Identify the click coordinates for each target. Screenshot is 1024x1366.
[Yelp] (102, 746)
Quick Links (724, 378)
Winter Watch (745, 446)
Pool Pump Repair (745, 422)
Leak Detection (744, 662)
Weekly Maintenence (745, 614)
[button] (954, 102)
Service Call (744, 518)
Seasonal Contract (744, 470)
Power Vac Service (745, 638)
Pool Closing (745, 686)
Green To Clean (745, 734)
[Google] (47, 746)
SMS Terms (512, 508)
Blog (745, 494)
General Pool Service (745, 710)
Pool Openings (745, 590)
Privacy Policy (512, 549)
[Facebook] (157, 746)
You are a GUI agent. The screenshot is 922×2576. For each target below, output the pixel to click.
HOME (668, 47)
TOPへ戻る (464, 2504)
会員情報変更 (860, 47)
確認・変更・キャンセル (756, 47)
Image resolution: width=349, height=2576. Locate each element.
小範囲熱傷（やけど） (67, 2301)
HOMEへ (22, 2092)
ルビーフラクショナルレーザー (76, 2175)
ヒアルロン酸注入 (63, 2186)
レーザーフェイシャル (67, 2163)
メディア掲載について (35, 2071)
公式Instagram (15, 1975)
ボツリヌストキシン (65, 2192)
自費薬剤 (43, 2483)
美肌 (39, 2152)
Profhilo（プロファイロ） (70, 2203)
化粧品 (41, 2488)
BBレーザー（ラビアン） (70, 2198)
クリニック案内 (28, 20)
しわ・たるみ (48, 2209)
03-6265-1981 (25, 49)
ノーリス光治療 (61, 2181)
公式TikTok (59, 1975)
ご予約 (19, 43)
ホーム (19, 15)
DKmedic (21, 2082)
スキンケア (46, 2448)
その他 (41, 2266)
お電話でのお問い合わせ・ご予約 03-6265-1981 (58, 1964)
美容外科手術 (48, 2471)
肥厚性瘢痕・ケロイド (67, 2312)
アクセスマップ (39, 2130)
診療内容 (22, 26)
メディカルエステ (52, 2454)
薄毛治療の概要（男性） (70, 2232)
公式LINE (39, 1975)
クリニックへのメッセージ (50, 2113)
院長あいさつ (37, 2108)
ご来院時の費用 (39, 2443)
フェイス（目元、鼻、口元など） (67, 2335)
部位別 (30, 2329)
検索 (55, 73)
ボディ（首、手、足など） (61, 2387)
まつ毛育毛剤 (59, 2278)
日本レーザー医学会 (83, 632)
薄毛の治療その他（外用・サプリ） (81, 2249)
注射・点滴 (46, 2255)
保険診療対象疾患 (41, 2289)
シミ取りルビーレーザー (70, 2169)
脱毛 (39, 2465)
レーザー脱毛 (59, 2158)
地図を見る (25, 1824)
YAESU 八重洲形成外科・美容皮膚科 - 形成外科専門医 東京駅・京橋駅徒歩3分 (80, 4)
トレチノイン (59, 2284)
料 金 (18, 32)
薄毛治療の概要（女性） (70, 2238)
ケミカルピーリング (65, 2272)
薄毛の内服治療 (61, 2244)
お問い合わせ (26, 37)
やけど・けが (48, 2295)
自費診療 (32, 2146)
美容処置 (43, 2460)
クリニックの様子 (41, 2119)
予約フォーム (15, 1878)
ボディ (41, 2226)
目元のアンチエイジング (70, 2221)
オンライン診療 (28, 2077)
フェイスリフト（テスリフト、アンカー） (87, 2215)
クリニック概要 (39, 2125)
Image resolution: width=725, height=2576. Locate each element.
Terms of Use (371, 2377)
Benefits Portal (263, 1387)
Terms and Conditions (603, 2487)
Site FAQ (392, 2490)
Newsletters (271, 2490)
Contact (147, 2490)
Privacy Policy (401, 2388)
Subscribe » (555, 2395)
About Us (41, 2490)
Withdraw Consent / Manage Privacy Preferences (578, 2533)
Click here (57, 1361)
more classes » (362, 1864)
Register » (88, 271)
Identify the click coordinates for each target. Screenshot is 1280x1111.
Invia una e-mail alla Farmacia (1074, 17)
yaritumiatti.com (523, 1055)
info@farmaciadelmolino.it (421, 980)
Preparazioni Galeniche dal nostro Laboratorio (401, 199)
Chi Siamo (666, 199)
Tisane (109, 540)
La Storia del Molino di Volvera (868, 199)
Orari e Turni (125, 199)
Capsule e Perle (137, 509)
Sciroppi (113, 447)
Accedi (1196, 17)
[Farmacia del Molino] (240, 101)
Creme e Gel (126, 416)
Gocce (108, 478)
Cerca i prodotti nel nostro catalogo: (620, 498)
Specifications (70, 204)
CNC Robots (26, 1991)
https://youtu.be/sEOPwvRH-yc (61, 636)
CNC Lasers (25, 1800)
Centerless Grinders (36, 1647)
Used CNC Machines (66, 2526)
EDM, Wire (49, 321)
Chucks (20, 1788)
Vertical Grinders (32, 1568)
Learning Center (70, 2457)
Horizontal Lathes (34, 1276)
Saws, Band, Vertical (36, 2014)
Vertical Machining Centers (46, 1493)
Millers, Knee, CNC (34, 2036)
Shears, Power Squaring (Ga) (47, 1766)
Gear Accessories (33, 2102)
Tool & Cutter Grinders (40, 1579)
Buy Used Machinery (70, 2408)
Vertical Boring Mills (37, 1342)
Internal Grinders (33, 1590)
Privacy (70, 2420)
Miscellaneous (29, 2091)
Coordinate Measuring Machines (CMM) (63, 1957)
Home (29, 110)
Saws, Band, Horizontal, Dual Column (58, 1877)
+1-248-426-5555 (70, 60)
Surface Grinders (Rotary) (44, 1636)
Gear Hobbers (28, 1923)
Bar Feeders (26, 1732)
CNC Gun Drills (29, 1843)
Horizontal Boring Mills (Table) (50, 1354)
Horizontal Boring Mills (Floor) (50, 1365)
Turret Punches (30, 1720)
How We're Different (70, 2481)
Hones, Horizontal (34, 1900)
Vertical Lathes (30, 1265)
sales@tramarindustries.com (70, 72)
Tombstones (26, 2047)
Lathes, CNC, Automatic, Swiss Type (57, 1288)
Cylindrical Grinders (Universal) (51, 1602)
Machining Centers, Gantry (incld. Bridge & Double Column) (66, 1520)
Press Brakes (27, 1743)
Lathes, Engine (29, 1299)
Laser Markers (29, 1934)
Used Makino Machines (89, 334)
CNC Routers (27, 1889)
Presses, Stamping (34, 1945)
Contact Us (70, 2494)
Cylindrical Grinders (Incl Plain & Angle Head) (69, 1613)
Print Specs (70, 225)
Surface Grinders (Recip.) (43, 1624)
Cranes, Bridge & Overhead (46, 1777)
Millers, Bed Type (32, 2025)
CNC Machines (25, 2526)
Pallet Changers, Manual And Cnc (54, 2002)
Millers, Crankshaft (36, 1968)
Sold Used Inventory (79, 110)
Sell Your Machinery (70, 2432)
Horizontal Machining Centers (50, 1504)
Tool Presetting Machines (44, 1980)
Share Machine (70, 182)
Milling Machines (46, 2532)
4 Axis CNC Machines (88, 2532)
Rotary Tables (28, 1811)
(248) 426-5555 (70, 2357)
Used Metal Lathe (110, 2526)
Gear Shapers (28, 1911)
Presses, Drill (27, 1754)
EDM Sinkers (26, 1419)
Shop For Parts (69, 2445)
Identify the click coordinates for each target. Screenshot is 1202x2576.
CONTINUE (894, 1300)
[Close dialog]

_ _ _ _

### Task brief:
Please make an exact copy of the entries, down to the last character.

### Written response:
Identify the click coordinates for each target. Screenshot is 1024x1366.
[Yelp] (102, 746)
Quick Links (724, 378)
Winter Watch (745, 446)
Pool Pump Repair (745, 422)
Leak Detection (744, 662)
Weekly Maintenence (745, 614)
[button] (954, 102)
Service Call (744, 518)
Seasonal Contract (744, 470)
Power Vac Service (745, 638)
Pool Closing (745, 686)
Green To Clean (745, 734)
[Google] (47, 746)
SMS Terms (512, 508)
Blog (745, 494)
General Pool Service (745, 710)
Pool Openings (745, 590)
Privacy Policy (512, 549)
[Facebook] (157, 746)
You are a GUI agent. The screenshot is 922×2576. For each target below, output the pixel to click.
HOME (668, 47)
TOPへ戻る (464, 2504)
会員情報変更 (860, 47)
確認・変更・キャンセル (756, 47)
Image resolution: width=349, height=2576. Locate each element.
小範囲熱傷（やけど） (67, 2301)
HOMEへ (22, 2092)
ルビーフラクショナルレーザー (76, 2175)
ヒアルロン酸注入 (63, 2186)
レーザーフェイシャル (67, 2163)
メディア掲載について (35, 2071)
公式Instagram (15, 1975)
ボツリヌストキシン (65, 2192)
自費薬剤 (43, 2483)
美肌 (39, 2152)
Profhilo（プロファイロ） (70, 2203)
化粧品 (41, 2488)
BBレーザー（ラビアン） (70, 2198)
クリニック案内 (28, 20)
しわ・たるみ (48, 2209)
03-6265-1981 (25, 49)
ノーリス光治療 (61, 2181)
公式TikTok (59, 1975)
ご予約 (19, 43)
ホーム (19, 15)
DKmedic (21, 2082)
スキンケア (46, 2448)
その他 (41, 2266)
お電話でのお問い合わせ・ご予約 03-6265-1981 (58, 1964)
美容外科手術 (48, 2471)
肥厚性瘢痕・ケロイド (67, 2312)
アクセスマップ (39, 2130)
診療内容 (22, 26)
メディカルエステ (52, 2454)
薄毛治療の概要（男性） (70, 2232)
公式LINE (39, 1975)
クリニックへのメッセージ (50, 2113)
院長あいさつ (37, 2108)
ご来院時の費用 (39, 2443)
フェイス（目元、鼻、口元など） (67, 2335)
部位別 (30, 2329)
検索 (55, 73)
ボディ（首、手、足など） (61, 2387)
まつ毛育毛剤 (59, 2278)
日本レーザー医学会 (83, 632)
薄毛の治療その他（外用・サプリ） (81, 2249)
注射・点滴 (46, 2255)
保険診療対象疾患 (41, 2289)
シミ取りルビーレーザー (70, 2169)
脱毛 (39, 2465)
レーザー脱毛 (59, 2158)
地図を見る (25, 1824)
YAESU 八重洲形成外科・美容皮膚科 - 形成外科専門医 東京駅・京橋駅徒歩3分 (80, 4)
トレチノイン (59, 2284)
料 金 (18, 32)
薄毛治療の概要（女性） (70, 2238)
ケミカルピーリング (65, 2272)
薄毛の内服治療 (61, 2244)
お問い合わせ (26, 37)
やけど・けが (48, 2295)
自費診療 (32, 2146)
美容処置 (43, 2460)
クリニックの様子 (41, 2119)
予約フォーム (15, 1878)
ボディ (41, 2226)
目元のアンチエイジング (70, 2221)
オンライン診療 (28, 2077)
フェイスリフト（テスリフト、アンカー） (87, 2215)
クリニック概要 (39, 2125)
Image resolution: width=725, height=2576. Locate each element.
Terms of Use (371, 2377)
Benefits Portal (263, 1387)
Terms and Conditions (603, 2487)
Site FAQ (392, 2490)
Newsletters (271, 2490)
Contact (147, 2490)
Privacy Policy (401, 2388)
Subscribe » (555, 2395)
About Us (41, 2490)
Withdraw Consent / Manage Privacy Preferences (578, 2533)
Click here (57, 1361)
more classes » (362, 1864)
Register » (88, 271)
Identify the click coordinates for each target. Screenshot is 1280x1111.
Invia una e-mail alla Farmacia (1074, 17)
yaritumiatti.com (523, 1055)
info@farmaciadelmolino.it (421, 980)
Preparazioni Galeniche dal nostro Laboratorio (401, 199)
Chi Siamo (666, 199)
Tisane (109, 540)
La Storia del Molino di Volvera (868, 199)
Orari e Turni (125, 199)
Capsule e Perle (137, 509)
Sciroppi (113, 447)
Accedi (1196, 17)
[Farmacia del Molino] (240, 101)
Creme e Gel (126, 416)
Gocce (108, 478)
Cerca i prodotti nel nostro catalogo: (620, 498)
Specifications (70, 204)
CNC Robots (26, 1991)
https://youtu.be/sEOPwvRH-yc (61, 636)
CNC Lasers (25, 1800)
Centerless Grinders (36, 1647)
Used CNC Machines (66, 2526)
EDM, Wire (49, 321)
Chucks (20, 1788)
Vertical Grinders (32, 1568)
Learning Center (70, 2457)
Horizontal Lathes (34, 1276)
Saws, Band, Vertical (36, 2014)
Vertical Machining Centers (46, 1493)
Millers, Knee, CNC (34, 2036)
Shears, Power Squaring (Ga) (47, 1766)
Gear Accessories (33, 2102)
Tool & Cutter Grinders (40, 1579)
Buy Used Machinery (70, 2408)
Vertical Boring Mills (37, 1342)
Internal Grinders (33, 1590)
Privacy (70, 2420)
Miscellaneous (29, 2091)
Coordinate Measuring Machines (CMM) (63, 1957)
Home (29, 110)
Saws, Band, Horizontal, Dual Column (58, 1877)
+1-248-426-5555 (70, 60)
Surface Grinders (Rotary) (44, 1636)
Gear Hobbers (28, 1923)
Bar Feeders (26, 1732)
CNC Gun Drills (29, 1843)
Horizontal Boring Mills (Table) (50, 1354)
Horizontal Boring Mills (Floor) (50, 1365)
Turret Punches (30, 1720)
How We're Different (70, 2481)
Hones, Horizontal (34, 1900)
Vertical Lathes (30, 1265)
sales@tramarindustries.com (70, 72)
Tombstones (26, 2047)
Lathes, CNC, Automatic, Swiss Type (57, 1288)
Cylindrical Grinders (Universal) (51, 1602)
Machining Centers, Gantry (incld. Bridge & Double Column) (66, 1520)
Press Brakes (27, 1743)
Lathes, Engine (29, 1299)
Laser Markers (29, 1934)
Used Makino Machines (89, 334)
CNC Routers (27, 1889)
Presses, Stamping (34, 1945)
Contact Us (70, 2494)
Cylindrical Grinders (Incl Plain & Angle Head) (69, 1613)
Print Specs (70, 225)
Surface Grinders (Recip.) (43, 1624)
Cranes, Bridge & Overhead (46, 1777)
Millers, Bed Type (32, 2025)
CNC Machines (25, 2526)
Pallet Changers, Manual And Cnc (54, 2002)
Millers, Crankshaft (36, 1968)
Sold Used Inventory (79, 110)
Sell Your Machinery (70, 2432)
Horizontal Machining Centers (50, 1504)
Tool Presetting Machines (44, 1980)
Share Machine (70, 182)
Milling Machines (46, 2532)
4 Axis CNC Machines (88, 2532)
Rotary Tables (28, 1811)
(248) 426-5555 (70, 2357)
Used Metal Lathe (110, 2526)
Gear Shapers (28, 1911)
Presses, Drill (27, 1754)
EDM Sinkers (26, 1419)
Shop For Parts (69, 2445)
Identify the click coordinates for each target. Screenshot is 1202x2576.
CONTINUE (894, 1300)
[Close dialog]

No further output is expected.